古本夜話1387 森鷗外訳『ジョン・ガブリエル・ボルクマン』、自由劇場、画報社

 続けてふれてきた国際文化研究所や『若きソウエート・ロシヤ』などからわかるように、戦前において、秋田雨雀は社会主義や演劇運動のキーパーソンの一人であった。この際だから、そこに至る雨雀の前史を見ておこう。『雨雀自伝』(新評論社、昭和二十八年)において、明治四十年から大正三年にかけては「舞台上の自然主義時代」と題され、『新思潮』の編集に携わる一方で、イプセン会の文学者たちともつきあい、ロシア文学へとも引きずりこまれていったと述べられている。またその他の外国文学の翻訳状況も語られているので、それを引いてみる。雨雀は二十歳で、明治四十一年のことだった。

 

 他の国の文学では、森鷗外によって、シュニッツレル、ヴェデキント、ヘルマン・バールウが翻訳されていた。飯田旗軒のゾラの「巴里」の発売を禁ぜられたのもこの年であった。この時代の森鷗外の文壇的功績は記憶されなければならない。彼は日本における自然主義文学の勃興期に大して活躍していなかったが、自然主義が爛熟期に入り、自家中毒を起しかけているとき、これに刺激を与え、この運動を演劇活動の上に移行させたものは彼であった。日本における舞台上の自然主義運動は森鴎外の持っていた一種の推進力によって強められたものであった。

 この鷗外の「舞台上の自然主義運動」は具体的にいえば、イプセンの鷗外訳『ジョン・ガブリエル・ボルクマン』と自由劇場による第一回試演をさしているのだろう。『近代出版史探索Ⅱ』204で、明治末から大正にかけての活発な劇団や試演会の設立、及びそのトレンドに伴う戯曲や脚本シリーズの出版にふれているが、自由劇場は明治四十二年に小山内薫と歌舞伎俳優市川左団次によって設立された最初の近代演劇団で、同三十九年結成の坪内逍遥たちの文芸協会と並ぶ存在であろう。また『日本近代文学大事典』の自由劇場の立項には『ジョン・ガブリエル・ボルクマン』の舞台写真も収録され、そこから近代演劇運動も始まったことを伝えているかのようだ。

 実はこの鷗外訳『ジョン・ガブリエル・ボルクマン』が手元にある。例によって浜松の時代舎で購入したもので、裸本だが、四六判上製、三五九ページの一冊で、そのまま脚本、台本として使われたであろうと推測できる活字の組み方、造本である。その事実を肯うように本扉には「自由劇場用脚本無断興行を禁ず」との断わりが記されている。

OD>昭和初期世界名作翻訳全集 18 ジョン・ガブリエル・ボルクマン (『ジョン・ガブリエル・ボルクマン』、ゆまに書房復刻)

 奥付を見ると、明治四十二年十一月の刊行で、定価一円とあり、当時の文芸書としては低価格だと考えられるので、かなり初版部数は多かったのではないかと思われる。

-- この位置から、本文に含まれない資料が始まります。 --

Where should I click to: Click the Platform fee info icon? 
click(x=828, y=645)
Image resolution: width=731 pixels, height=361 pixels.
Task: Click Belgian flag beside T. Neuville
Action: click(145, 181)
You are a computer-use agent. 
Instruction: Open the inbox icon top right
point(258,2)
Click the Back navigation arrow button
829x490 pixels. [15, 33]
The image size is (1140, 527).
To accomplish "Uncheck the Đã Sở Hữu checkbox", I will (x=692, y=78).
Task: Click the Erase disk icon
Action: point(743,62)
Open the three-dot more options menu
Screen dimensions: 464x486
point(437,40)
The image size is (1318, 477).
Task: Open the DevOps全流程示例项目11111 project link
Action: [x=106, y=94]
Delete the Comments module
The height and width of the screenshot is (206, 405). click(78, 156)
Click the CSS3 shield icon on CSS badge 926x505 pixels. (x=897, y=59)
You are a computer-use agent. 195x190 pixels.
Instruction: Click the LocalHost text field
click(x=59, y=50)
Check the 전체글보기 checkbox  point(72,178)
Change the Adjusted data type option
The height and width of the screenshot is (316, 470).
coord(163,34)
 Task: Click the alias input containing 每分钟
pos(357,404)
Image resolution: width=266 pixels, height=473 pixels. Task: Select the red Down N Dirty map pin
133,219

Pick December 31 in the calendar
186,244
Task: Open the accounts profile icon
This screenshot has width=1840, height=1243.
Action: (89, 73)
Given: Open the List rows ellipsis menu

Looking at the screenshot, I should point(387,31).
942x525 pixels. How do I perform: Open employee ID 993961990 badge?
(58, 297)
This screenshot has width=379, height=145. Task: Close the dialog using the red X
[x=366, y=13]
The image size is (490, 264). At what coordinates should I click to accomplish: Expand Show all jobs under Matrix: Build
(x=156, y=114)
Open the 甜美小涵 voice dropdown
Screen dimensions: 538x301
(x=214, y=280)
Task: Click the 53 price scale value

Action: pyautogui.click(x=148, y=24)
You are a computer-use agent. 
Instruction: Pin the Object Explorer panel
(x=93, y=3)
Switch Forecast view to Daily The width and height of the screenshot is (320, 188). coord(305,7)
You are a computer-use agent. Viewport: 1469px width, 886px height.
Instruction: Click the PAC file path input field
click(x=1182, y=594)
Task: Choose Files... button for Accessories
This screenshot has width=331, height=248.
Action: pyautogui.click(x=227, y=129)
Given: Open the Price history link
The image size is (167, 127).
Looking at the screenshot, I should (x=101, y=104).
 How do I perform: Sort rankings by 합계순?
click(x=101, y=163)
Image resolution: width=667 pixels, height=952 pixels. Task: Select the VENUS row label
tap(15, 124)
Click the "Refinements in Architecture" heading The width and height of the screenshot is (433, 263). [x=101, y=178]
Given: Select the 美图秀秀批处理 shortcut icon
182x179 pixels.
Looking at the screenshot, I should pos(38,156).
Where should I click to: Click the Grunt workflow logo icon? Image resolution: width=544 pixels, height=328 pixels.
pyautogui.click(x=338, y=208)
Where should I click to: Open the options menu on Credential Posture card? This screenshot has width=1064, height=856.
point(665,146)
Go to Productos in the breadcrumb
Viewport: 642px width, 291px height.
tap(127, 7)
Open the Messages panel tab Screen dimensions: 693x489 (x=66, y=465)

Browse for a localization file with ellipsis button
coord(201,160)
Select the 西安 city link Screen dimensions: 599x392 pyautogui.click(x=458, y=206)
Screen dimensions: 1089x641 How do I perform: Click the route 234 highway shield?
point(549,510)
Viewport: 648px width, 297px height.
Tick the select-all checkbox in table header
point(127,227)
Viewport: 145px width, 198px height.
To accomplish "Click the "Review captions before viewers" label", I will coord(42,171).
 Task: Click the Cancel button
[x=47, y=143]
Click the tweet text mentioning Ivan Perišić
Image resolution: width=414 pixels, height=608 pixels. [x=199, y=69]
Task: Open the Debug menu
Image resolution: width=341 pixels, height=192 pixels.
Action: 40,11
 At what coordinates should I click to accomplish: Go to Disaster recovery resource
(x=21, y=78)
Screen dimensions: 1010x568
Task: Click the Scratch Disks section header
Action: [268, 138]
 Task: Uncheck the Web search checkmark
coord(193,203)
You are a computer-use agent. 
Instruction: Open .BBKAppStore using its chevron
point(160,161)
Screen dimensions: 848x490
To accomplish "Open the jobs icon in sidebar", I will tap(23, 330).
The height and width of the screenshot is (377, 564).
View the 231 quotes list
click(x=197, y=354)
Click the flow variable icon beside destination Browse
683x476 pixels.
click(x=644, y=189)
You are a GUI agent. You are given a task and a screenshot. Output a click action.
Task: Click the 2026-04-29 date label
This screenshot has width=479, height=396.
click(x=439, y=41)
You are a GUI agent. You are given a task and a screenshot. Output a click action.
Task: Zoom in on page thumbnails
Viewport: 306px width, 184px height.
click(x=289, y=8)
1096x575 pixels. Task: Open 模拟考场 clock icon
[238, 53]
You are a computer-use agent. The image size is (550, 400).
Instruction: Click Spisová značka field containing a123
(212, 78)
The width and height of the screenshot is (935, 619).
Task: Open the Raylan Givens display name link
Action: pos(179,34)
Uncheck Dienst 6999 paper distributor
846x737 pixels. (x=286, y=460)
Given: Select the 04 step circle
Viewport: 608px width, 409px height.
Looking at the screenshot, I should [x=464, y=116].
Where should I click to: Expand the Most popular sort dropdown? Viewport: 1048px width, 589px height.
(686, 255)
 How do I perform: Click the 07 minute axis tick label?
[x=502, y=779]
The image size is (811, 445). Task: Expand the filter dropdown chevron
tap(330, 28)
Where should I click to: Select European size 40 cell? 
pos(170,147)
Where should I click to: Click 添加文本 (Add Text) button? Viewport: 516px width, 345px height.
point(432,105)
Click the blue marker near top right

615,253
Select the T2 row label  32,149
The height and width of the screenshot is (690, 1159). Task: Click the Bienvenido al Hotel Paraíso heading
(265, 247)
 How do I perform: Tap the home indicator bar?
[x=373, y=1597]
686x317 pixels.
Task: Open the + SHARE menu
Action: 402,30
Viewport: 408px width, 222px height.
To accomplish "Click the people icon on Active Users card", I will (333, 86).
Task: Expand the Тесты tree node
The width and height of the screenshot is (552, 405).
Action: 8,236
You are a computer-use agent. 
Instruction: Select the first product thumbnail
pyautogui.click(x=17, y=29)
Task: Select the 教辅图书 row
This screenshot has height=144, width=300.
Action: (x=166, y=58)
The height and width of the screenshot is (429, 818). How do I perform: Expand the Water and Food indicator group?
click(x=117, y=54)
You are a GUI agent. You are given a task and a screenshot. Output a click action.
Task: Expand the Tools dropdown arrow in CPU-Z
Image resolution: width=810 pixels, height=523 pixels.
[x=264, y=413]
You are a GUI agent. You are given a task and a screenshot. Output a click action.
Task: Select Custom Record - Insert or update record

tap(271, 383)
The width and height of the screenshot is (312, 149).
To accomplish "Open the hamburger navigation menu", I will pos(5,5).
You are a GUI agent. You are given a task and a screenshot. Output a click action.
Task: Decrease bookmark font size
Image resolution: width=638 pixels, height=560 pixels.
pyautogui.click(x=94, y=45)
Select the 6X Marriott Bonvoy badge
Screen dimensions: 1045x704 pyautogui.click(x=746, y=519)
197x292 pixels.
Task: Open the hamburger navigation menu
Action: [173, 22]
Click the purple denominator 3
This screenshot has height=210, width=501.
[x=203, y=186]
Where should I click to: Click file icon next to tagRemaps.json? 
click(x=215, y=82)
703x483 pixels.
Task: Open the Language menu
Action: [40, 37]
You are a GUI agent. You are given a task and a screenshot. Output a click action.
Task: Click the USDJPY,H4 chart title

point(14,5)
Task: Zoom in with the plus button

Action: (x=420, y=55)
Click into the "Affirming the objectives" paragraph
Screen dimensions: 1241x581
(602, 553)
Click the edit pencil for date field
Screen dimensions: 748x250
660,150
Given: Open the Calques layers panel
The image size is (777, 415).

発行所は本郷区切通坂町の画報社、発行者は神田区小川町の木澤孚で、版元も発行者もここで初めて目にする。『日本出版百年史年表』にも見当たらない。そこでプロパーの『演劇百科大事典』(平凡社)も繰ってみたのだが、やはりそれらの手がかりはつかめない。想像するに当時の所謂「戯曲熱」、「演劇熱」の端境期にあって、雨雀ではないけれど、その渦中に引きずりこまれたのが発行者と版元だったのではないだろうか。それは急ごしらえの出版社だったとも見受けられるし、発行者と版元の住所が異なっているのも、その事実を語っているようにも思われる。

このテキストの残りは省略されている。